• [Records from a data source]:
·····
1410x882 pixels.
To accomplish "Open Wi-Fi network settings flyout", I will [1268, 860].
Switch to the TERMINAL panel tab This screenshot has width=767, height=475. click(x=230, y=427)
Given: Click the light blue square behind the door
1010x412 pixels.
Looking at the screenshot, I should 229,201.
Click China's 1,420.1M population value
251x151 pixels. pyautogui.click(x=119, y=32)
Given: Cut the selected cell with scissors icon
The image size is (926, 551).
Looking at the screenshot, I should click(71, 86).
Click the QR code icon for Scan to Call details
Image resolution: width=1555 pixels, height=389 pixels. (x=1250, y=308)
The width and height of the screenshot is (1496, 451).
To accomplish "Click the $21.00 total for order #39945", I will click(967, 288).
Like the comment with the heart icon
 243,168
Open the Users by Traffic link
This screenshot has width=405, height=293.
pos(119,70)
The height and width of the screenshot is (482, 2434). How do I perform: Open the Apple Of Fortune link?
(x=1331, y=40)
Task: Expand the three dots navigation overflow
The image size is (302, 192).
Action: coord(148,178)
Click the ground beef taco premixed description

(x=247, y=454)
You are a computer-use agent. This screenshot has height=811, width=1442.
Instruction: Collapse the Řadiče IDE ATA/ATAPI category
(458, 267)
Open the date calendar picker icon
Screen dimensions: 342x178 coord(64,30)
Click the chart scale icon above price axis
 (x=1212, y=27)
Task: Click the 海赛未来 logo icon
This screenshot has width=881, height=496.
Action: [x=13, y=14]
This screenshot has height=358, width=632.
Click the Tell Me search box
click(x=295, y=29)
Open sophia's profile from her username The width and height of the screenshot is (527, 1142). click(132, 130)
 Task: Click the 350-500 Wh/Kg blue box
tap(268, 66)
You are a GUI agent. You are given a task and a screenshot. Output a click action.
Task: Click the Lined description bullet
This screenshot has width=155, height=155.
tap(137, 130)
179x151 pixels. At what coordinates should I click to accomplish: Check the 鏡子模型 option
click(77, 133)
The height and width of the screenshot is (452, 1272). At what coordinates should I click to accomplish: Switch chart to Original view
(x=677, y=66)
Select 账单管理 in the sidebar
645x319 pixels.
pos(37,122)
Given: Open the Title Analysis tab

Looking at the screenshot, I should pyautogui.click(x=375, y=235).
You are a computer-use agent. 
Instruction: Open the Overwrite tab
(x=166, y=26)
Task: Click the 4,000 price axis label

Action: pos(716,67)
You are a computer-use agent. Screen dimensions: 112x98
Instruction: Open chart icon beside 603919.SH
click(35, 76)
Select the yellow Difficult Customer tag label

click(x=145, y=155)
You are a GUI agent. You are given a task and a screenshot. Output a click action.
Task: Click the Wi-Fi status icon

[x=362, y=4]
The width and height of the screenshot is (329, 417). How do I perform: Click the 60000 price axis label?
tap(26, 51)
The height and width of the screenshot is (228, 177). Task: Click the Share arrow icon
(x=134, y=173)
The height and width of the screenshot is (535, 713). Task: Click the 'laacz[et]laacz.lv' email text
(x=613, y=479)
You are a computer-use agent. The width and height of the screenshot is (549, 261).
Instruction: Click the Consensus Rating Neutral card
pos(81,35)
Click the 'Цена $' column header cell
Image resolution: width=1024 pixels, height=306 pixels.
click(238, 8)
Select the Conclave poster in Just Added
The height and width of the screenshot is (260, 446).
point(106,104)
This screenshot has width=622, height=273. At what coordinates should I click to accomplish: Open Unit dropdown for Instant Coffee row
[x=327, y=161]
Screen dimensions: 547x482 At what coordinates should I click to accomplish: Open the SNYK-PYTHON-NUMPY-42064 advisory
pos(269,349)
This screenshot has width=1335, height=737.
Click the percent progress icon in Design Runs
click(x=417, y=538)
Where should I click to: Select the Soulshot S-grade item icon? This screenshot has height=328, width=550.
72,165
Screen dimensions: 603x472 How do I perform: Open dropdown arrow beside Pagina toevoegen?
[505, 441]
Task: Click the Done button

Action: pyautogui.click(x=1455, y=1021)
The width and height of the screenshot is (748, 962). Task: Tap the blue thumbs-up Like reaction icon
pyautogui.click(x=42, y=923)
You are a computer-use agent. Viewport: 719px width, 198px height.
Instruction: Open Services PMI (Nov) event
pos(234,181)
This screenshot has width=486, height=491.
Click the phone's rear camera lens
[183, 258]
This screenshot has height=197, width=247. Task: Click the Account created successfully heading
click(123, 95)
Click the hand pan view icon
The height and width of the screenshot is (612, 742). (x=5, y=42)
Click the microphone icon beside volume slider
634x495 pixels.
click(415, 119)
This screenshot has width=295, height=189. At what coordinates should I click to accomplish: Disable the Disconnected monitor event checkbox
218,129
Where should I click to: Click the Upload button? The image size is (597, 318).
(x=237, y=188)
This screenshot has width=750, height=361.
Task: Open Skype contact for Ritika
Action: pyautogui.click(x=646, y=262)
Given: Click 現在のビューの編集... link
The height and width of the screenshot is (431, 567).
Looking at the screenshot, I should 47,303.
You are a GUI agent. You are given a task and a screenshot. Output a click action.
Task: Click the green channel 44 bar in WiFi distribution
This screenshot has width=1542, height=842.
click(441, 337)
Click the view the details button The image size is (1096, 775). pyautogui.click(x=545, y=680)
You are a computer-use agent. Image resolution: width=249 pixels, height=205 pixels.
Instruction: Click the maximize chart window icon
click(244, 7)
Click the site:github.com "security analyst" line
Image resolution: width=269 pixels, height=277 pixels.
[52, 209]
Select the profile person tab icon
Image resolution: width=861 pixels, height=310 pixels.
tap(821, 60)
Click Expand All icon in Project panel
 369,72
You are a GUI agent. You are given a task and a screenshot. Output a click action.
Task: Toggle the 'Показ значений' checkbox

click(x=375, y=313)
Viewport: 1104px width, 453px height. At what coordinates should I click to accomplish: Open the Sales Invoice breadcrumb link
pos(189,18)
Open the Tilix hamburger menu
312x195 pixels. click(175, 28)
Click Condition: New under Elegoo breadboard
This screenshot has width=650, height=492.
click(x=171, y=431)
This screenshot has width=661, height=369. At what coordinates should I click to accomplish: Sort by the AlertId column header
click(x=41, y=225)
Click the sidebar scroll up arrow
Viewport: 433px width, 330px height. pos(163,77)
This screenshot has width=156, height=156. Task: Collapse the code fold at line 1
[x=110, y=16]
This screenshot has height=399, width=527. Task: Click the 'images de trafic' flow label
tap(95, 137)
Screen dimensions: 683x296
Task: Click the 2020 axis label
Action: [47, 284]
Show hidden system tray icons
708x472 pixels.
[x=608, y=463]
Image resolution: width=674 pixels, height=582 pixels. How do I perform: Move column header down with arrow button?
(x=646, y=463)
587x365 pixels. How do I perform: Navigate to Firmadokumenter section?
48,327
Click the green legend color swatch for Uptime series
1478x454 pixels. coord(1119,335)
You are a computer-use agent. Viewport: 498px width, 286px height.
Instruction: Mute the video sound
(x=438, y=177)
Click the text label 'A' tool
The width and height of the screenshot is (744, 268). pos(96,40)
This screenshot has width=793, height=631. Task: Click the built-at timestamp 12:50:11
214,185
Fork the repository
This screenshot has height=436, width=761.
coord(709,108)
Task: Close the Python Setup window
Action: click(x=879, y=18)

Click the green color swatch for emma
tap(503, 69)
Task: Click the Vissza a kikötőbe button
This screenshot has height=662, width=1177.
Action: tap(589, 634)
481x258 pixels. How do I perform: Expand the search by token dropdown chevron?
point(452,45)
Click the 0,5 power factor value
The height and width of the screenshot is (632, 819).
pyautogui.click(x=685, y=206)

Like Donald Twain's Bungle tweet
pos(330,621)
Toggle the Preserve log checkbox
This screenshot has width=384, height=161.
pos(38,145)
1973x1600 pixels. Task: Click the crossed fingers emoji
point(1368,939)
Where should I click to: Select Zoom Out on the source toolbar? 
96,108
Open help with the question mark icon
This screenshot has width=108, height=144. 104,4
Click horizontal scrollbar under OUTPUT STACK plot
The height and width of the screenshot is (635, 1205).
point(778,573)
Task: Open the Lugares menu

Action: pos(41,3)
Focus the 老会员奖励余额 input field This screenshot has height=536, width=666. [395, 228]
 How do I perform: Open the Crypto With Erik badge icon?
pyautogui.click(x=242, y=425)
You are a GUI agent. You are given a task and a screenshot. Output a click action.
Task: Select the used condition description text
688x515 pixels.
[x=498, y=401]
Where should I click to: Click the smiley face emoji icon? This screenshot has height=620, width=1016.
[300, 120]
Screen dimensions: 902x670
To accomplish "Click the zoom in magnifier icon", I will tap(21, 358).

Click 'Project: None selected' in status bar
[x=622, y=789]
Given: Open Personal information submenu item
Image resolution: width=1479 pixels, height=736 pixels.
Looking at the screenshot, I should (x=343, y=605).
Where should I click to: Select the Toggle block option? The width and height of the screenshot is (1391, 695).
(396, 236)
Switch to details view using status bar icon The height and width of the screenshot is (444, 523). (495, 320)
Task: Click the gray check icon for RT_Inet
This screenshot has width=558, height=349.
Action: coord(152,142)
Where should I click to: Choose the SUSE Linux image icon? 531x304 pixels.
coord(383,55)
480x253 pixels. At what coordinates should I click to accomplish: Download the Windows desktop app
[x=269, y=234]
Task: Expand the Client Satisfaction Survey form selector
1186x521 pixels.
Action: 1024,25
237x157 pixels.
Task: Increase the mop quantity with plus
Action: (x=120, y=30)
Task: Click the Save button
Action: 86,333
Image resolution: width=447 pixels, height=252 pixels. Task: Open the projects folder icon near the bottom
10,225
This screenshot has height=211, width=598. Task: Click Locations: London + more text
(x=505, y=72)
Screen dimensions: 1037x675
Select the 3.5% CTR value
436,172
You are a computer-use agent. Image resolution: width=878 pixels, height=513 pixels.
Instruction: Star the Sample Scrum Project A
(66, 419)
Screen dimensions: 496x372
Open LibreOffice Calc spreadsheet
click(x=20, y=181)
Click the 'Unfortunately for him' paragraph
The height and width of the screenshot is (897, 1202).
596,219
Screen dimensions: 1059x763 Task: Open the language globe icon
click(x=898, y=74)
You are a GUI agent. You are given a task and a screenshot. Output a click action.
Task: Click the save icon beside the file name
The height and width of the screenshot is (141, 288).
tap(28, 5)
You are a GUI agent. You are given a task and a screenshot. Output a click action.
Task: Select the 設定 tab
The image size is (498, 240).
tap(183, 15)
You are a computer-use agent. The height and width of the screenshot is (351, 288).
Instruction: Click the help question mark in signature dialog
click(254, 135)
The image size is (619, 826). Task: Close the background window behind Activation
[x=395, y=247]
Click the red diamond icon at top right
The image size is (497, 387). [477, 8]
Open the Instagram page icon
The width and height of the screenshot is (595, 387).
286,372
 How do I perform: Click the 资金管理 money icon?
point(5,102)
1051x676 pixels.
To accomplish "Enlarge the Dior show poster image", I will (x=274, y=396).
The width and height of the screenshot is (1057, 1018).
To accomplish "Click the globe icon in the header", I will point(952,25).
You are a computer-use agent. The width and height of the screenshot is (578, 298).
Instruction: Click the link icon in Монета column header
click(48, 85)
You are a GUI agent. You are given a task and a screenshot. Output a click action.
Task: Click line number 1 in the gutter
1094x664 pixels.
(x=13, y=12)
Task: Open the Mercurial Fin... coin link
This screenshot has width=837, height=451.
·····
When the line containing "How do I perform: Click the 资金管理 money icon?" is found in the records above, restate it and every later line word for word through the last one, and nothing more.

 How do I perform: Click the 资金管理 money icon?
point(5,102)
1051x676 pixels.
To accomplish "Enlarge the Dior show poster image", I will (x=274, y=396).
The width and height of the screenshot is (1057, 1018).
To accomplish "Click the globe icon in the header", I will point(952,25).
You are a computer-use agent. The width and height of the screenshot is (578, 298).
Instruction: Click the link icon in Монета column header
click(48, 85)
You are a GUI agent. You are given a task and a screenshot. Output a click action.
Task: Click line number 1 in the gutter
1094x664 pixels.
(x=13, y=12)
Task: Open the Mercurial Fin... coin link
This screenshot has width=837, height=451.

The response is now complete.